■ ABOUT THIS TASK ■
What lines of the listing include the string "agent"? Show them all.

■ DATA PROVIDED ■
┏━━

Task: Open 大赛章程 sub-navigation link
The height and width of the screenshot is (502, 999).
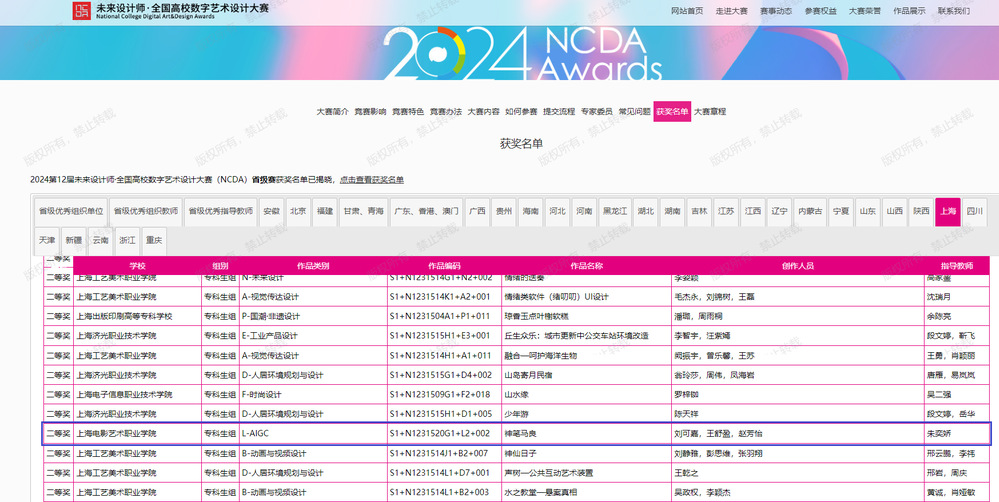Action: pyautogui.click(x=710, y=111)
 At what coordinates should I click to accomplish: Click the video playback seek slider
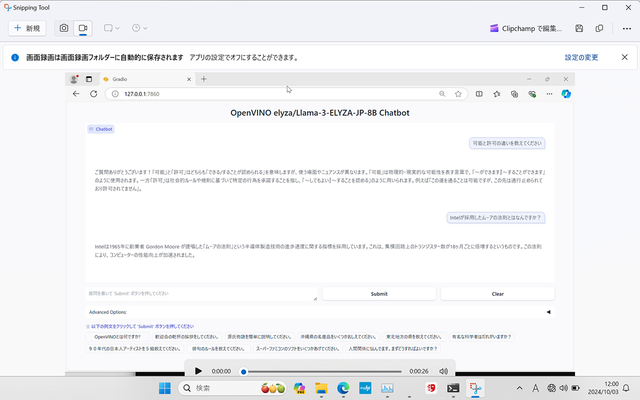[320, 371]
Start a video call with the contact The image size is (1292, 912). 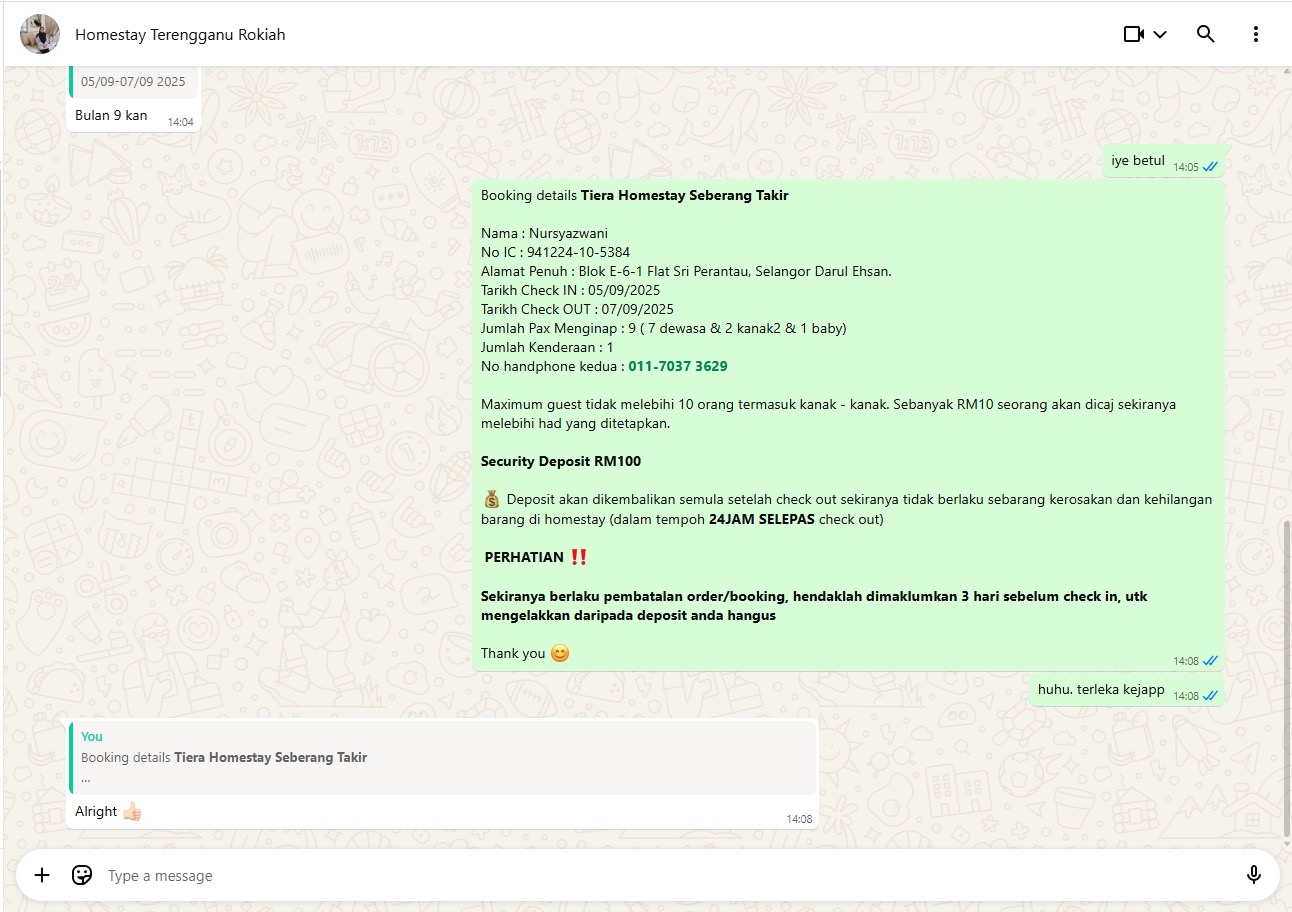tap(1133, 34)
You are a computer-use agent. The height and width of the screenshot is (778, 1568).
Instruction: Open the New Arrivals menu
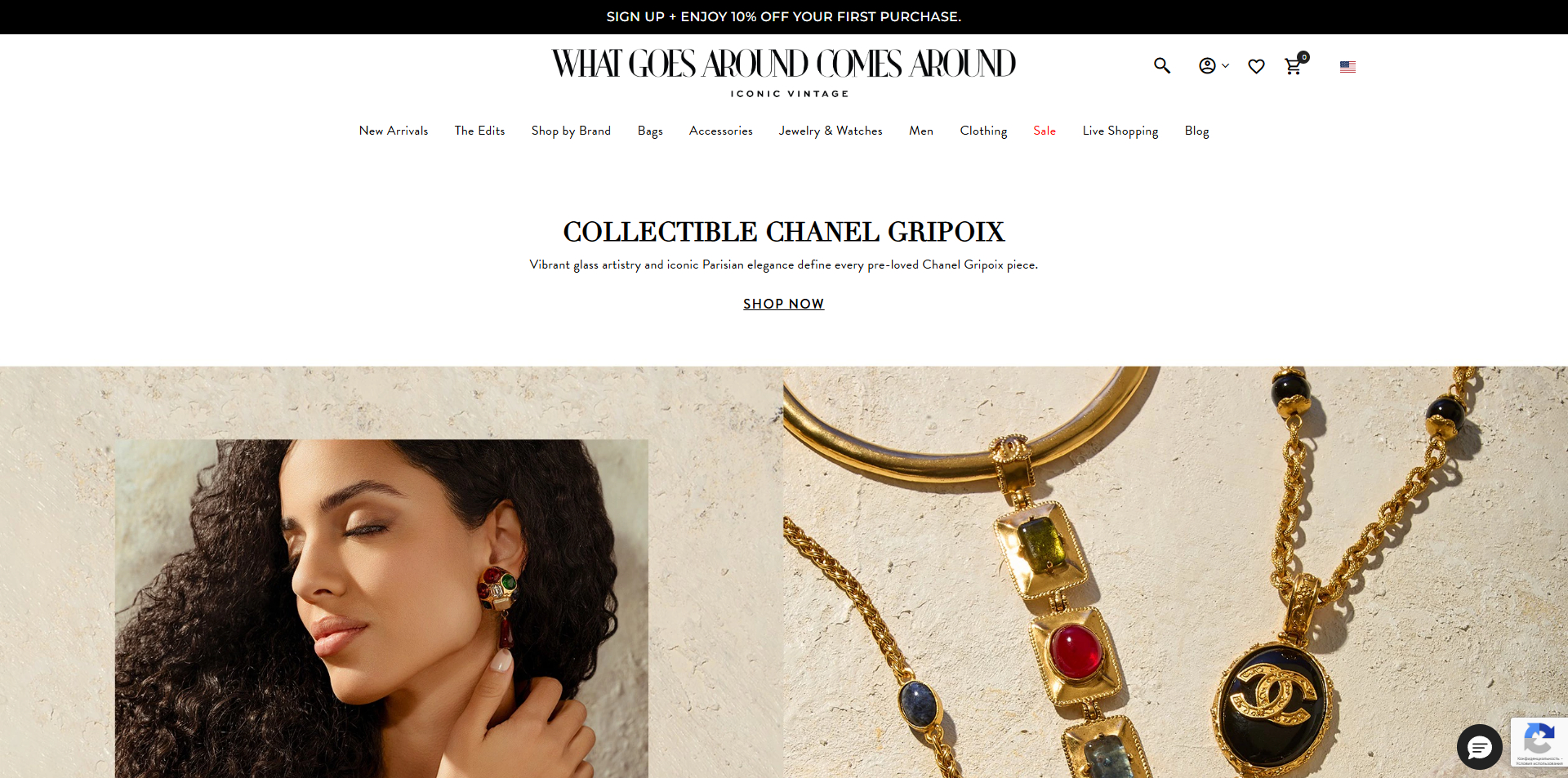coord(394,131)
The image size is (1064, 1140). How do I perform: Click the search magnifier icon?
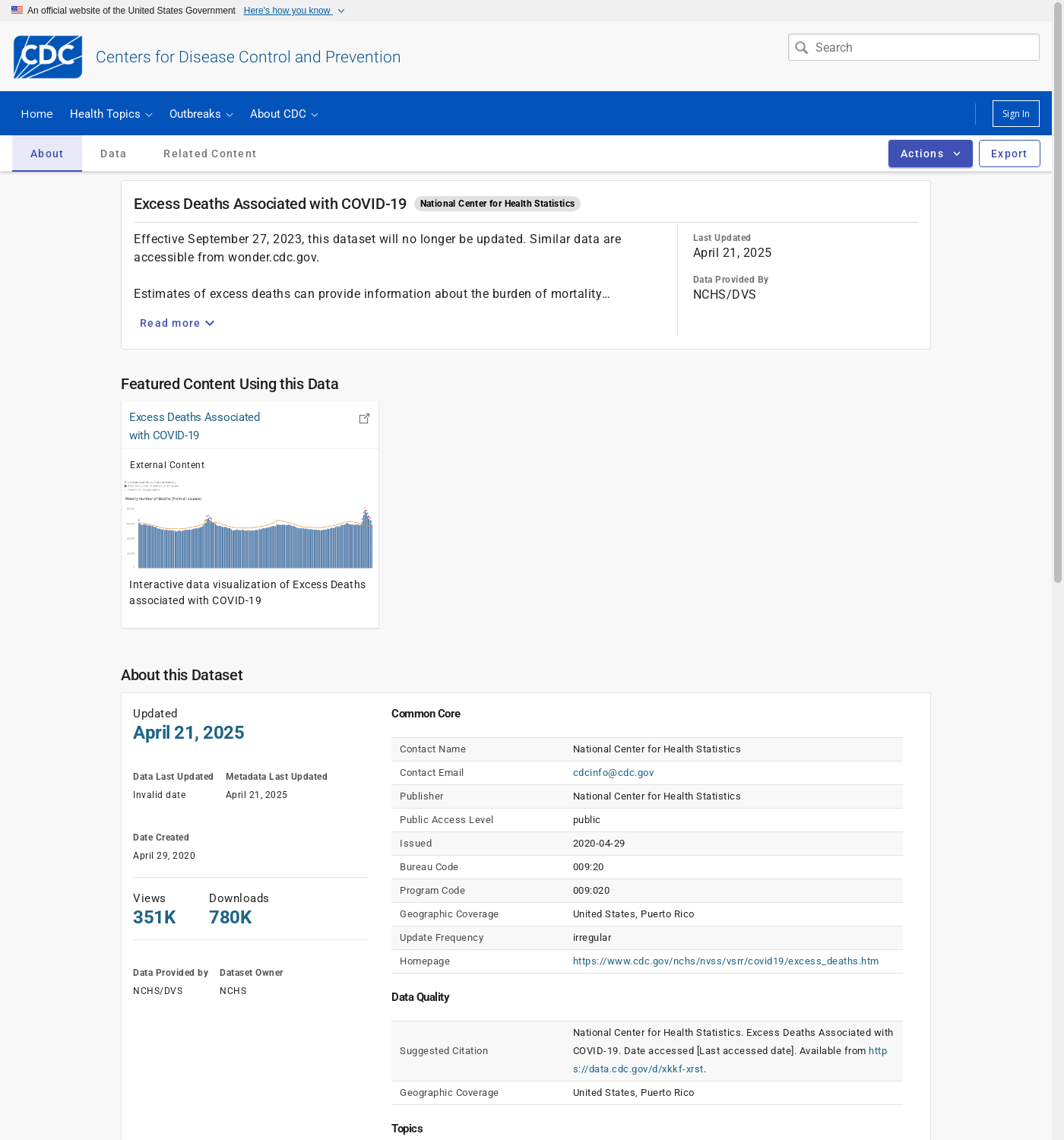click(801, 48)
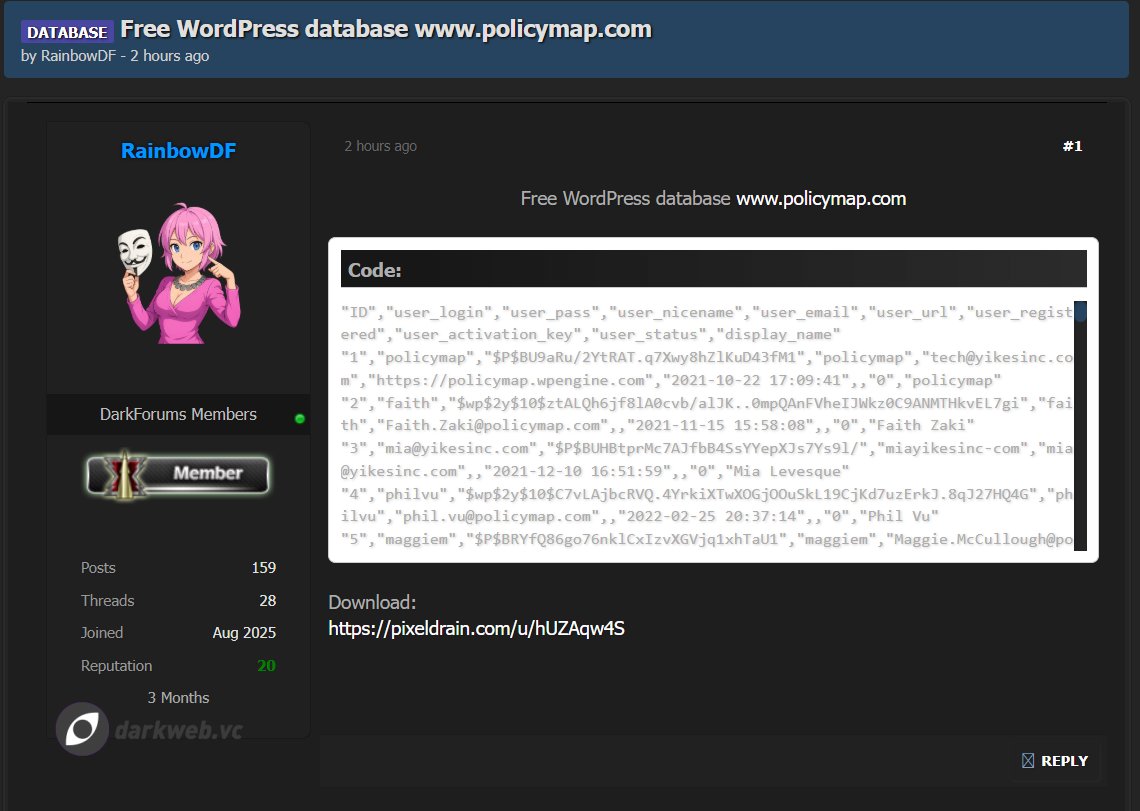Toggle the Code block header

click(711, 268)
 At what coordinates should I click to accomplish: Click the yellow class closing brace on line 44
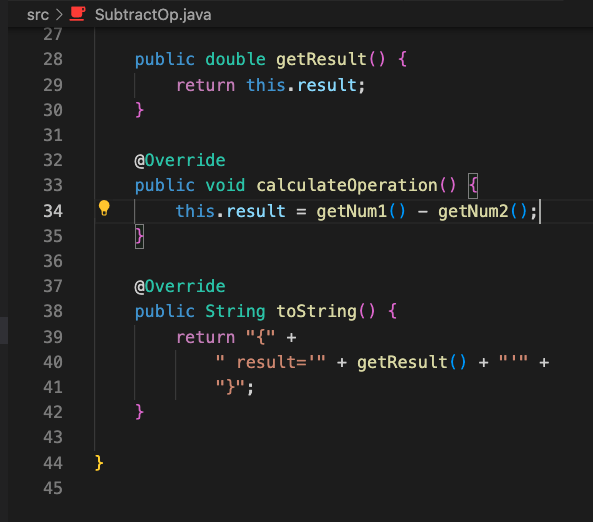99,463
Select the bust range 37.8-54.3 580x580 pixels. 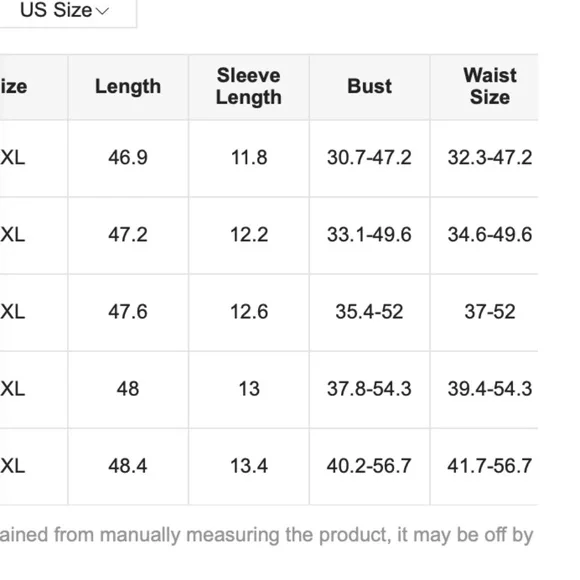pyautogui.click(x=369, y=389)
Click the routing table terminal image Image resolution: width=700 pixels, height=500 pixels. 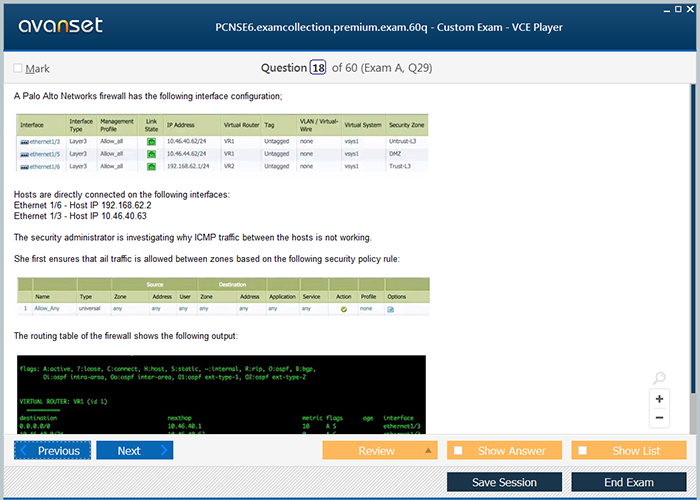click(x=221, y=395)
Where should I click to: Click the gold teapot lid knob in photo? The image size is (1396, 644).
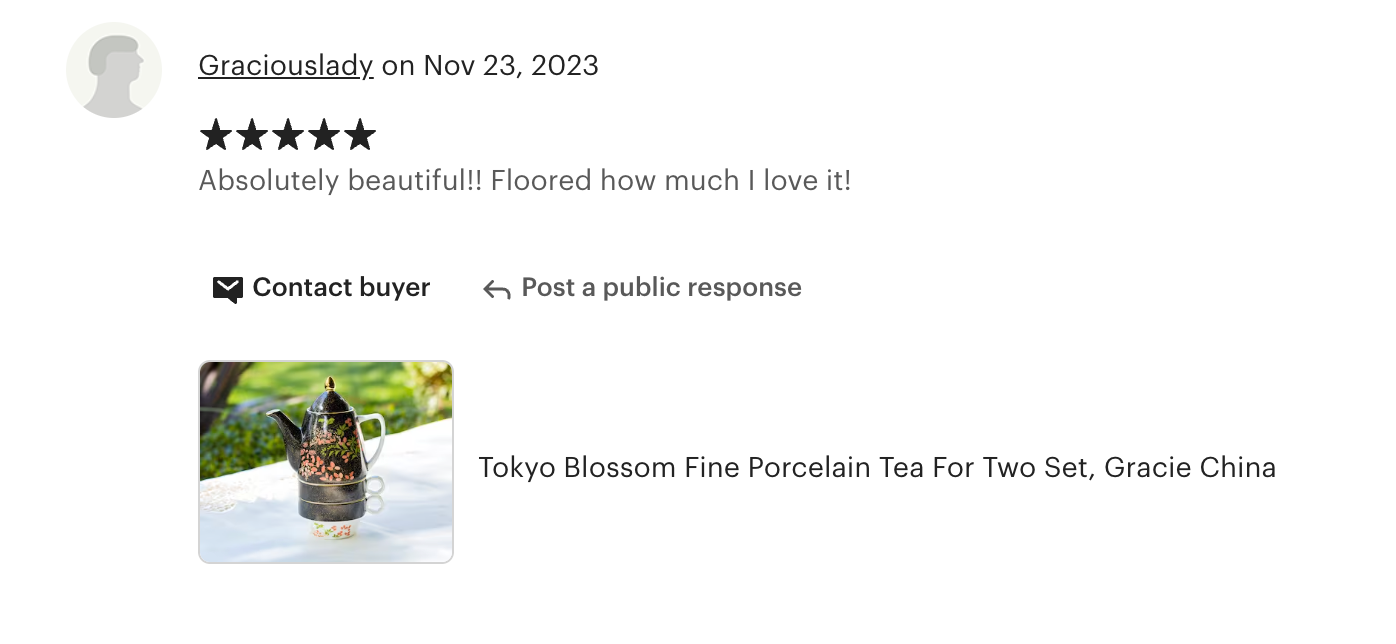coord(329,383)
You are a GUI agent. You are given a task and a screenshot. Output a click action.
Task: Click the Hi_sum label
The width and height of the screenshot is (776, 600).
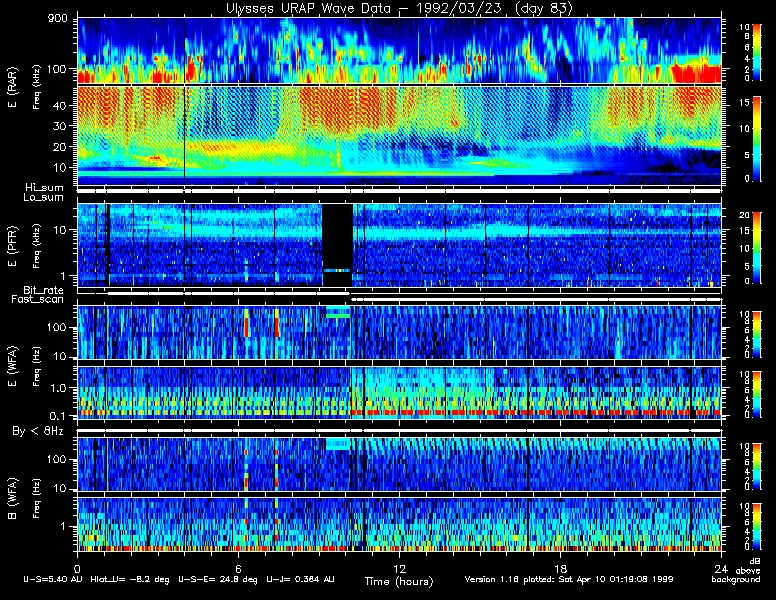tap(44, 187)
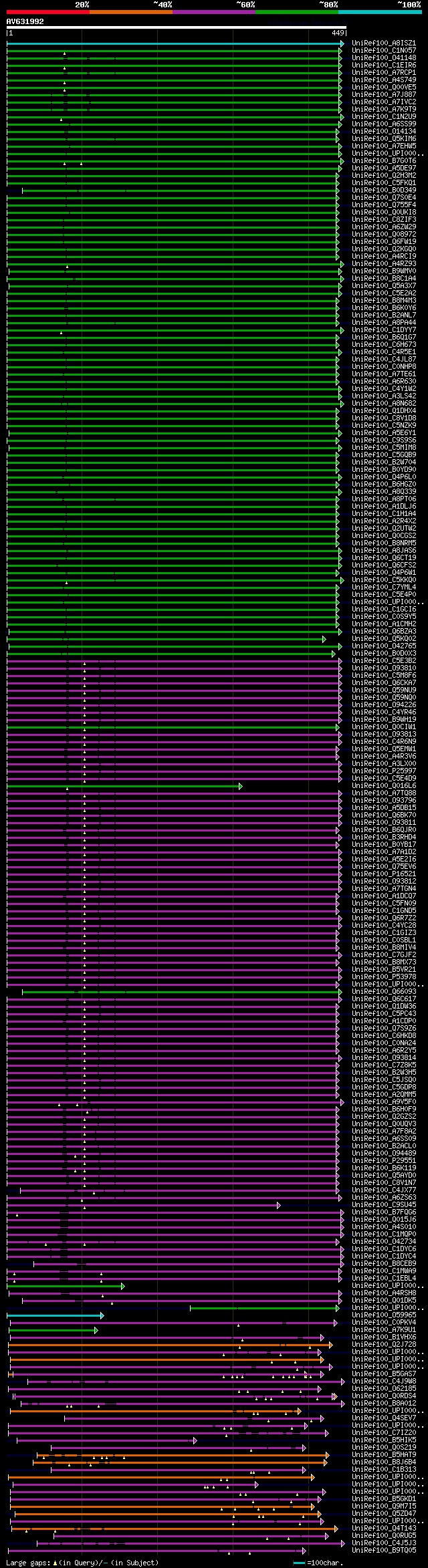This screenshot has width=428, height=1568.
Task: Click the arrowhead ending the A8ISZ1 alignment
Action: tap(342, 43)
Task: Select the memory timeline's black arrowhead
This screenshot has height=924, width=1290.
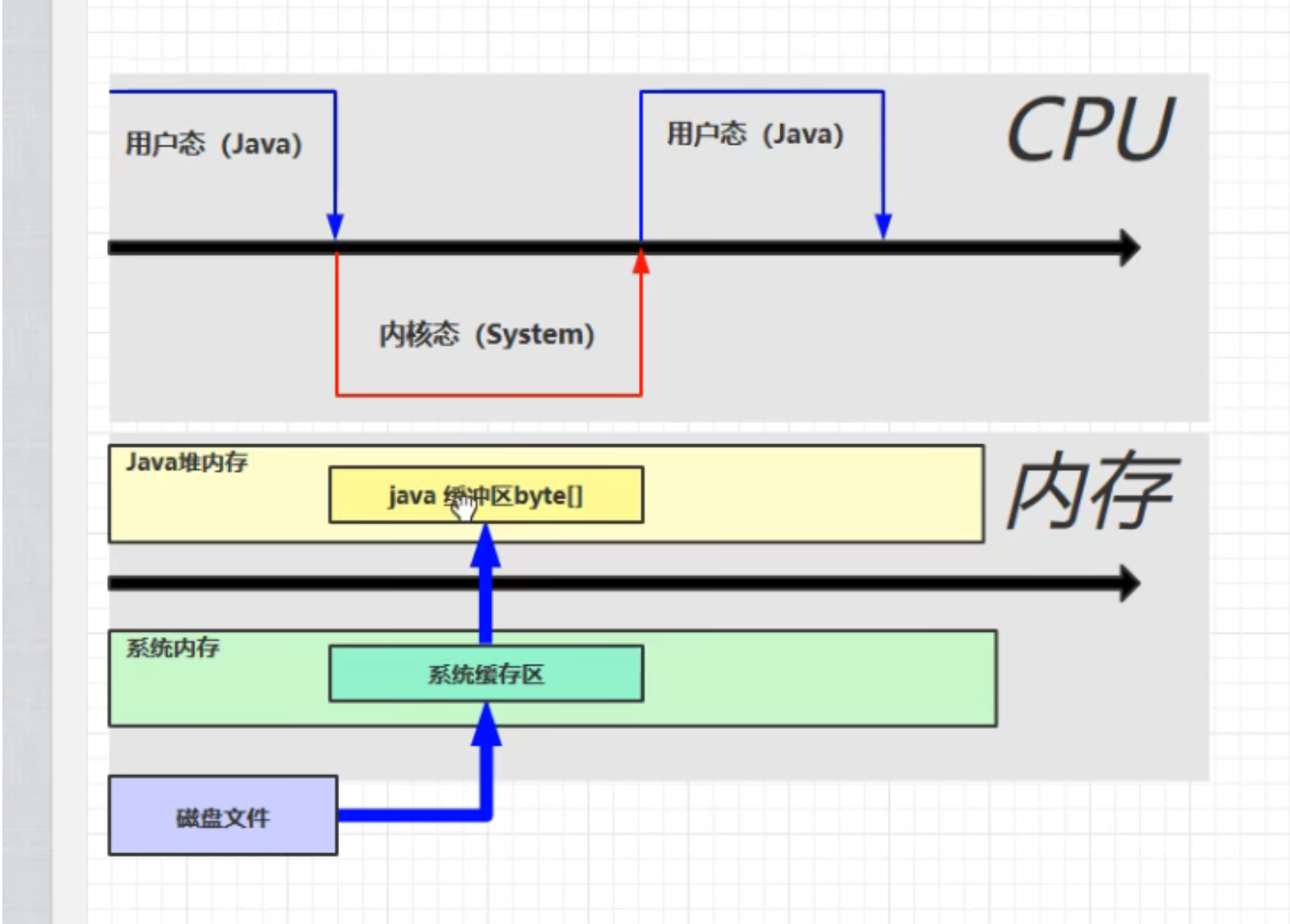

┗━━

■ EXERCISE SOLUTION ■
You are a computer-use agent. The height and width of the screenshot is (778, 1568).
You are a GUI agent. You are given a task and a screenshot. Output a click action.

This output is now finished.